─── Extract to read ───
LONDON – On August 2, the Canadian flag carrier, Air Canada, has published its second quarter (Q2) 2022 financial results.
Air Canada Q2 Results
Firstly diving into Air Canada’s latest financial publishings certainly show a very strong return for the carrier, starting off with achieving passenger revenues of $3.441 billion, which is approximately eight times higher than what the carrier saw back in Q2 2021.
Their operating revenues stood at $3.981 billion, yet again another increase, this time approximately five times higher than 2021.
However, in order to keep up with the pent-up demand of air travel returning and even increasing from pre-pandemic 2019 levels, the carrier has had operating expenses of $4.234 billion – this is an increase of $2.264 billion compared to what the carrier had spent during the same period in 2021.
The company’s CASM (Cost per Available Seat Mile) had decreased from 49.3 cents in 2021 to 20.8 cents, and their adjusted CASM fell from 41.5 cents in 2021 to now sitting at 13.1 cents. In terms of their EBITDA (excluding special items), Air Canada landed at $154 million – this is certainly better than the negative EBITDA that the company had in 2021 of $656 million.
Unfortunately its not all singing and dancing quite yet for Air Canada, as the company had an operating loss of $253 million. However, this is definitely a much better position than their operating loss of $1.133 billion that they saw during the same period in 2021.
Not only this but the company also had a net loss of $386 million or $1.60 per diluted share, but again this is a much better standing than 2021’s net loss of $1.165 billion or $3.31 per diluted share.
In terms of their fleet changes for this quarter, Air Canada had finalised an order for two brand-new Boeing 777 Freighters which are pencilled for delivery in 2024. This acquisition help bolster their operations in their Air Canada Cargo division, on-top of the recently converted Boeing 767 Freighters that they have began to operate.
───
→ **To do**
1. Summarize the article on Air Canada's second-quarter 2022 results in two sentences.
2. Print, word for word, the part of the article on Air Canada's second-quarter 2022 results that opens with the words containing "Their operating revenues" and closes with "of $656 million.".
─── Data for analysis ───
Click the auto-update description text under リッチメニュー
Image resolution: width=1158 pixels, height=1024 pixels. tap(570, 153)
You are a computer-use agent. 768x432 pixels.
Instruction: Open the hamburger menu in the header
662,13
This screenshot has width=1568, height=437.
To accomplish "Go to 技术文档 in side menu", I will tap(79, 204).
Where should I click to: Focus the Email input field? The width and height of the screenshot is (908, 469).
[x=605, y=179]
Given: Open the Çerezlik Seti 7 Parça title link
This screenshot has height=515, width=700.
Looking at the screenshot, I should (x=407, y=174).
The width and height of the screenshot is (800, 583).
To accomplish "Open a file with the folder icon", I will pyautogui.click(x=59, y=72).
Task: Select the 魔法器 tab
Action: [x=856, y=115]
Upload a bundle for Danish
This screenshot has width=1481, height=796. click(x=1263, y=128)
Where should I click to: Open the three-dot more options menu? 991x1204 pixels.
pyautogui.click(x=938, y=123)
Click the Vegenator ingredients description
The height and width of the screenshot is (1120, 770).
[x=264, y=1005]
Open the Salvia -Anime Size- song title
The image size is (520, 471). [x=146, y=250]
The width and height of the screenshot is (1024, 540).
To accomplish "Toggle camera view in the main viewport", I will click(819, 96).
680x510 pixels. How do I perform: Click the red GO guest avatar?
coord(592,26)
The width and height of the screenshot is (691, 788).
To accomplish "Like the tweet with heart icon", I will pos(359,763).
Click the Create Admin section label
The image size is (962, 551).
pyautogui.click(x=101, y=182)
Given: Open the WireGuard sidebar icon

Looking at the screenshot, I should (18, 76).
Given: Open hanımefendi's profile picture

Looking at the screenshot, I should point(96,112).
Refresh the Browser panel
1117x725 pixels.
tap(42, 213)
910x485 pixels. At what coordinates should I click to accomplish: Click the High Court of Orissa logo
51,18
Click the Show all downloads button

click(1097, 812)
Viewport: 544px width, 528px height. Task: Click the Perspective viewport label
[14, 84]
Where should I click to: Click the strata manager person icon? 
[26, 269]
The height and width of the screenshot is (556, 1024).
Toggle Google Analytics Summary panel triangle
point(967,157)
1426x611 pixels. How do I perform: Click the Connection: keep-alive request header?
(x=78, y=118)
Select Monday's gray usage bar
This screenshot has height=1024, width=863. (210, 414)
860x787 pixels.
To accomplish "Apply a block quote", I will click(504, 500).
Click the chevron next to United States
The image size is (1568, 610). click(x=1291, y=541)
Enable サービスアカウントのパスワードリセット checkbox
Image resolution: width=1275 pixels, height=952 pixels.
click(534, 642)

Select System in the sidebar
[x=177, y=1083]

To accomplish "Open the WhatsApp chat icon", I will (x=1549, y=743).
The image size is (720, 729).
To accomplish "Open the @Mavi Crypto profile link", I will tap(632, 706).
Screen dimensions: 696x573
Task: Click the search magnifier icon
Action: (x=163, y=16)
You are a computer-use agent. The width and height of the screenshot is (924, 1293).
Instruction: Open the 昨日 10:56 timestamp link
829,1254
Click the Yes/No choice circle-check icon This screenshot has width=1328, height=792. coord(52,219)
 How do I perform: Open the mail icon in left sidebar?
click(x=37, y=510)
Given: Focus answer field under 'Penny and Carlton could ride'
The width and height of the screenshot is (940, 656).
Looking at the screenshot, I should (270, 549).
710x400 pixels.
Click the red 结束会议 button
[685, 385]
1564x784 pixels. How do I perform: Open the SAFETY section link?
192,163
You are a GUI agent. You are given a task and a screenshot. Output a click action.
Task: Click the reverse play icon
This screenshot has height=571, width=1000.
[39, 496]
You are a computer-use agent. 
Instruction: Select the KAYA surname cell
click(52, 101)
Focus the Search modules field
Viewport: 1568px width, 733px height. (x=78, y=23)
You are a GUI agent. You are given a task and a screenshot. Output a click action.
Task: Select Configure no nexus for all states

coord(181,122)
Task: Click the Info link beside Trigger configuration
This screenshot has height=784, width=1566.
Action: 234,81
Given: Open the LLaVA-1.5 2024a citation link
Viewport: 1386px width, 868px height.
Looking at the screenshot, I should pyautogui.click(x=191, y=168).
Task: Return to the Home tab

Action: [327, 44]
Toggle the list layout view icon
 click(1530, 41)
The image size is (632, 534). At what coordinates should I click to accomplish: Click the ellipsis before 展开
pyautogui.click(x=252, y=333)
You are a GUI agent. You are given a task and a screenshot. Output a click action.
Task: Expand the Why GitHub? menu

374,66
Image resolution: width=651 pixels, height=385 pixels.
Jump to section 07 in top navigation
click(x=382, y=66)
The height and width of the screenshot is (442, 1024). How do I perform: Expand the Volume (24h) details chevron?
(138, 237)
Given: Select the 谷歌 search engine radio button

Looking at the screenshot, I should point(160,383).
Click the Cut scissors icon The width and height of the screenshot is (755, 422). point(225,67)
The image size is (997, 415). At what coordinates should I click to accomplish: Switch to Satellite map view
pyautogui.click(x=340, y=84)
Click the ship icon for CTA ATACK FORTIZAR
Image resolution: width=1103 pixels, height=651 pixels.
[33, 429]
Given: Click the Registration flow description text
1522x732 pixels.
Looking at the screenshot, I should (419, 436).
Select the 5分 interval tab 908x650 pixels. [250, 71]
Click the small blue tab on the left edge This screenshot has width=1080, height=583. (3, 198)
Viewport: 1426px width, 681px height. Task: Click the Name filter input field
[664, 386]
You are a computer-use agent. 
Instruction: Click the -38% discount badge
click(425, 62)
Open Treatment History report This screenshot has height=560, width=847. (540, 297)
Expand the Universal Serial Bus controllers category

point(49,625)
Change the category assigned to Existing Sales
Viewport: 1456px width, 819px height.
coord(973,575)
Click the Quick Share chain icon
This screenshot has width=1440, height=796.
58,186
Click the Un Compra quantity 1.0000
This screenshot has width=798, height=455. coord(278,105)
───
→ **Solutions to each task**
1. Air Canada's passenger revenues reached $3.441 billion and its operating revenues $3.981 billion, both far above Q2 2021, while operating expenses rose to $4.234 billion. The carrier still had an operating loss of $253 million and a net loss of $386 million, though both were much smaller than its losses in the same period of 2021.

2.
Their operating revenues stood at $3.981 billion, yet again another increase, this time approximately five times higher than 2021.
However, in order to keep up with the pent-up demand of air travel returning and even increasing from pre-pandemic 2019 levels, the carrier has had operating expenses of $4.234 billion – this is an increase of $2.264 billion compared to what the carrier had spent during the same period in 2021.
The company’s CASM (Cost per Available Seat Mile) had decreased from 49.3 cents in 2021 to 20.8 cents, and their adjusted CASM fell from 41.5 cents in 2021 to now sitting at 13.1 cents. In terms of their EBITDA (excluding special items), Air Canada landed at $154 million – this is certainly better than the negative EBITDA that the company had in 2021 of $656 million.